PROBLEM STATEMENT:
In the entries that follow, how many lines include "option"? Give the number and nothing else.
─── INPUT MATERIAL
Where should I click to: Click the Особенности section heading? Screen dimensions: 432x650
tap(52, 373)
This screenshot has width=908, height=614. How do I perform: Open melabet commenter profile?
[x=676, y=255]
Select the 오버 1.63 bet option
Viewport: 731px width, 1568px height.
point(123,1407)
──────
─── INPUT MATERIAL
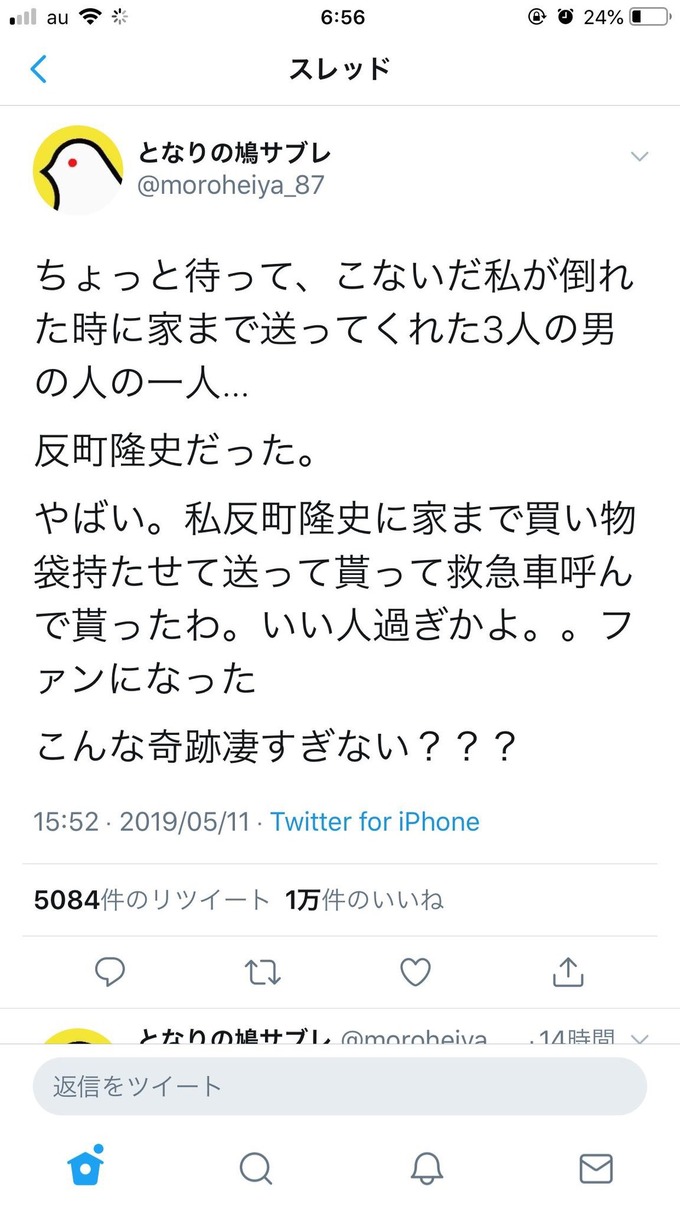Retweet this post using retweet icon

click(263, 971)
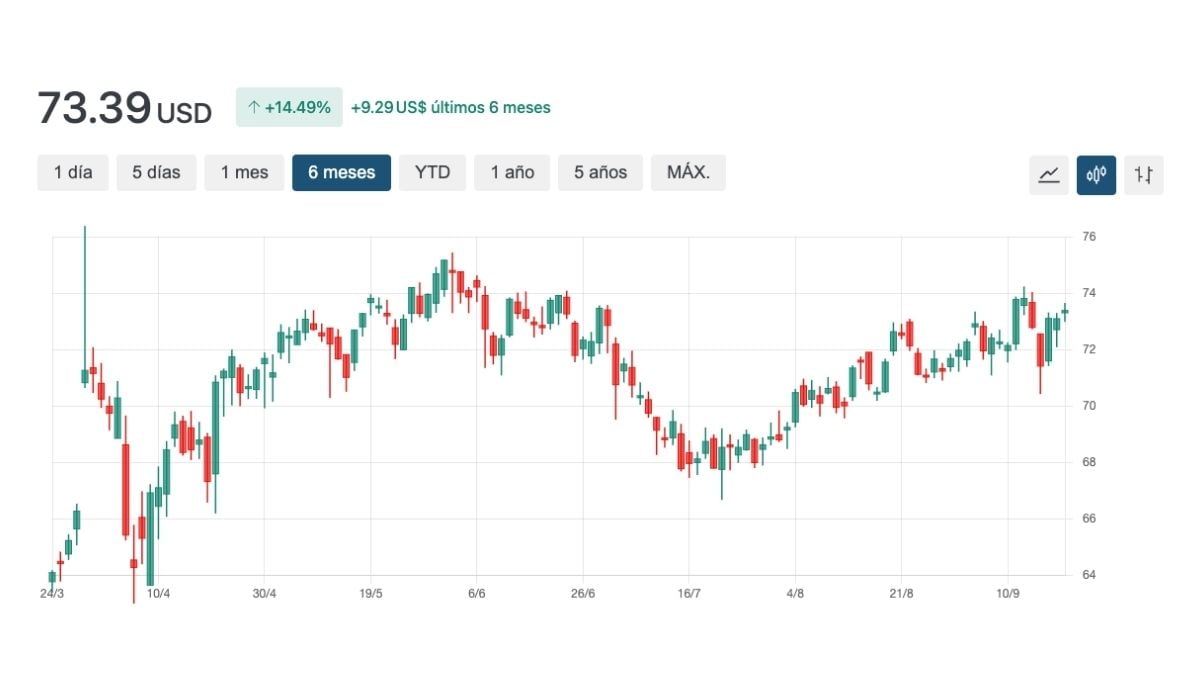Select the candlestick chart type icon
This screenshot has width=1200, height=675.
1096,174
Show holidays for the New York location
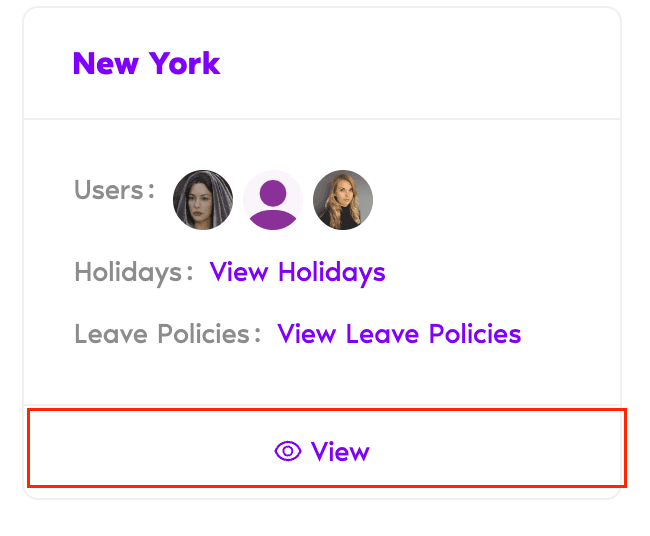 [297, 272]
──────
─── INPUT MATERIAL
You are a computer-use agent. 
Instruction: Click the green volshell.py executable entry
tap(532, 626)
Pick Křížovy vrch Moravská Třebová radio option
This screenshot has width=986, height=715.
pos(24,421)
──────
PROBLEM SOLUTION:
2